不動産賃貸借におけるトラブルへの対応実務 -原状回復・建物改築時の明渡し・トラブルについて- vol. 3(現状回復費用)

■設例

建物(昭和40年代建築)のオーナーA社は、テナントBとCに事務所の用途でワンフロアを賃貸していたところ、同建物は、耐震診断の結果、耐震強度は新耐震の基準をおよそ満たしていないことが判明したので、この機会に新耐震基準を満たすビルに改築する計画を立てて、B、Cとの各契約を終了させる交渉をした。

(1)現状回復費用
Bは、A社からの賃貸借契約の解約申入れに異議を唱えることなく、賃借フロアの鍵を全て返還し、A社はこれを受け取った。
賃貸借契約書の原状回復条項としては、『原状回復工事は、床タイルカーペット貼替え、壁クロス貼替え、天井クロス貼替え、及び室内全体クリーニング仕上げ等の工事を基本として、賃借人の負担とする。』

『賃借人が本契約終了日までに原状回復を行わないときは、賃貸人は自ら原状回復措置をとることができ、その費用を賃借人に請求することができる。』との定めがあった。

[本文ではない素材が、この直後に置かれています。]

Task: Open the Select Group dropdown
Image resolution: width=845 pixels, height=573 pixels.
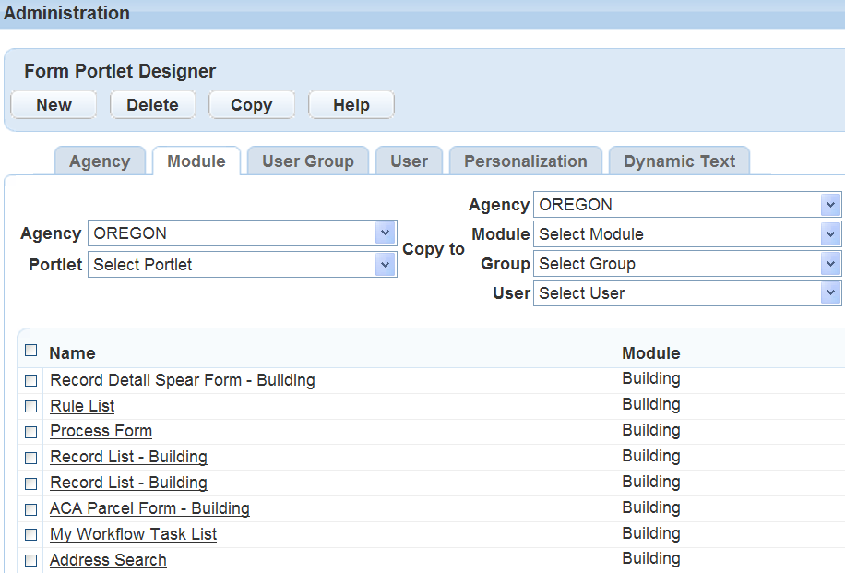Action: tap(831, 264)
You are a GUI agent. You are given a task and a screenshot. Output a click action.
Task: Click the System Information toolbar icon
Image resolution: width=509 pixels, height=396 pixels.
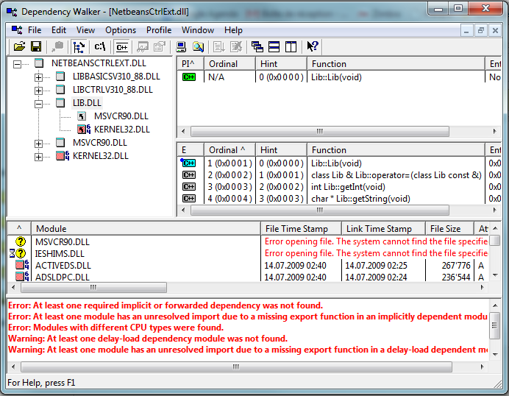(x=181, y=46)
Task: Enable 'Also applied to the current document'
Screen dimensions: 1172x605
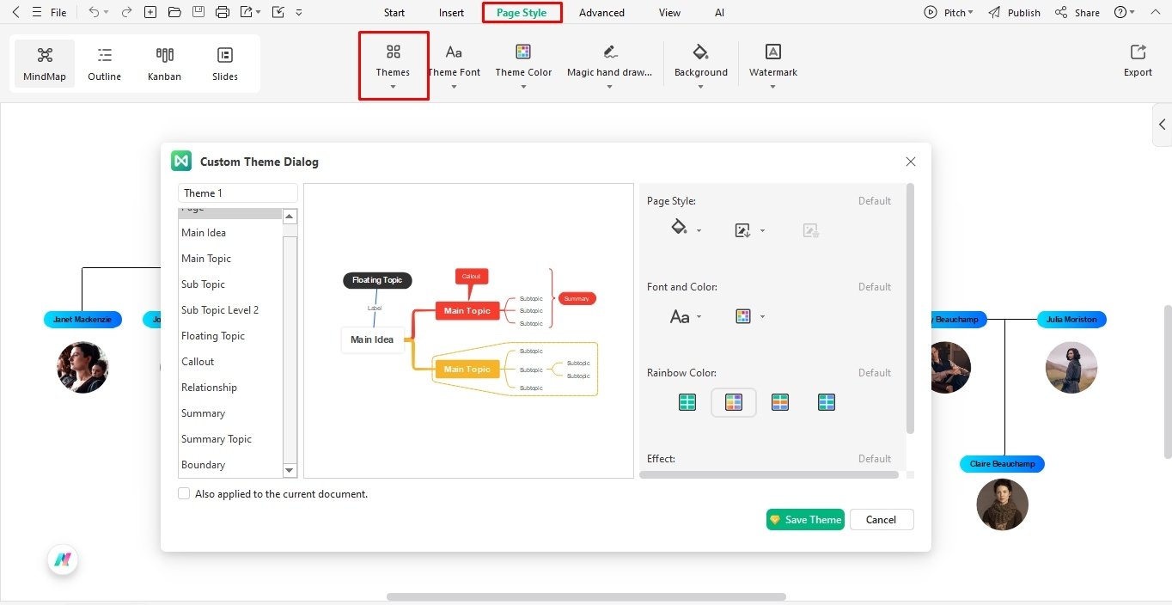Action: point(184,493)
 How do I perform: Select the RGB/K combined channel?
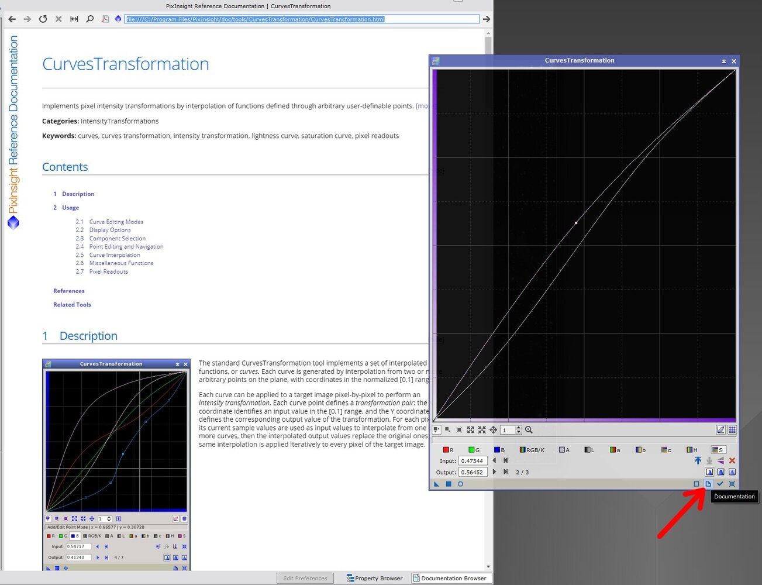click(x=532, y=450)
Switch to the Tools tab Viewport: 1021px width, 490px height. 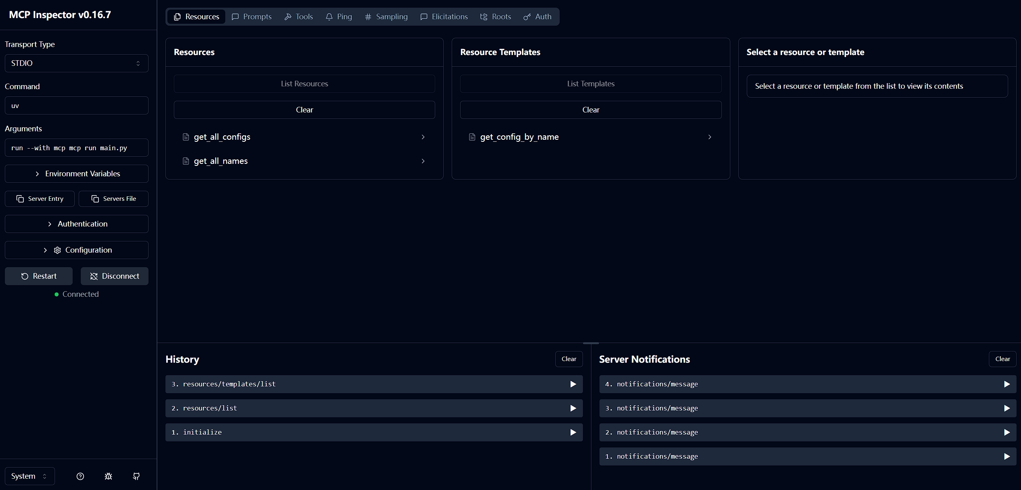(x=298, y=17)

しかし、Bは、原状回復をしなかったので、A社は、やむなく自分で原状回復工事を行い、その費用を敷金から差し引いたうえで残額の敷金の返還をした。これに対し、Bは、「A社の原状回復費用は経年劣化又は通常損耗分を含んでいるが、自分はそうした部分の負担をする義務はない。」と述べ、A社に対して、不足分の敷金の返還請求の訴訟を提起してきた。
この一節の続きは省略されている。